The discussion took place in Dutch and was transcribed by Flore Opsomer

Publieksreactie: “Wat doen we met de invulling-terminologie van het woord ‘imaginary’ binnen deze lezing? Elke taal heeft er een andere connatie aan, het voelt anders aan. Ook binnen één taal blijft het problematisch om het woord in de juiste context te gebruiken?”

Christel Stalpaert

: “Juist. We kunnen het woord ‘imaginair’ (Nederlands) interpreteren en onderbrengen in het lijstje van symbolische, imaginaire orde zoals bij Lacan bijvoorbeeld. Ook kunnen we het linken aan het fantasmatische, het fantasma,… Zelfs het Franse woord ‘image’ zit vervat in het woord ‘imaginair’. Wat opnieuw aantoont hoe vast wij verankerd zitten in het visuele – het zichtbare, louter via het oog.
In deze lezing was het voornamelijk de bedoeling om ‘de imaginaire morfologie’ van Irigaray te plaatsen naast en tegen ‘anatomie’ waarbij anatomie verwijst naar het externe, de uiterlijke kenmerken. Irigaray wil verder gaan en ‘kijken’ naar andere manieren van zichtbaarheid (via verschillende zintuigen).

Publieksreactie: “Bestaat er dan zoiets als een ‘sensory-identity’?”

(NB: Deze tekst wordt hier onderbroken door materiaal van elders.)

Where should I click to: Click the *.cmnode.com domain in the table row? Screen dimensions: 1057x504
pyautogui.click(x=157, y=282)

Stalpaert: “Nee, moeilijk, blijft een heel complex begrip. In de voorstelling van Jan Fabre zijn er duidelijk verschillende soorten van waarnemingen mogelijk, veel meer dan louter het visuele. Je ruikt, hoort, denkt,… Zijn werk maakt duidelijk gebruik van meer dan enkel ‘the eye’.”

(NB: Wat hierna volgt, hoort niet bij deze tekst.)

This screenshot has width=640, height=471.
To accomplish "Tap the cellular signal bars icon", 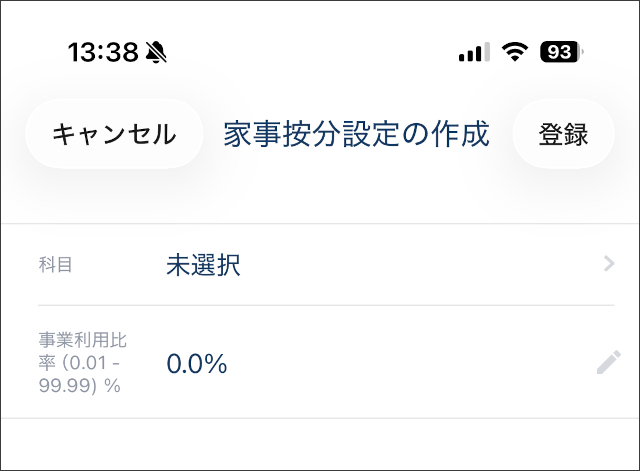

Publieksreactie: “Ja oke, maar Fabre stopt daar. De toeschouwers blijven publiek en kunnen op dat moment zelf niet “b-visible” zijn.

Stalpaert: “Ja, als je dit vergelijkt met het werk van Lawrence Malstaff, gaat Malstaff toch een stap verder. Hij vertrekt vanuit het publiek. Hij werkt op een manier waarbij ‘the eye’ en de blik als tekengevend materiaal worden ingezet.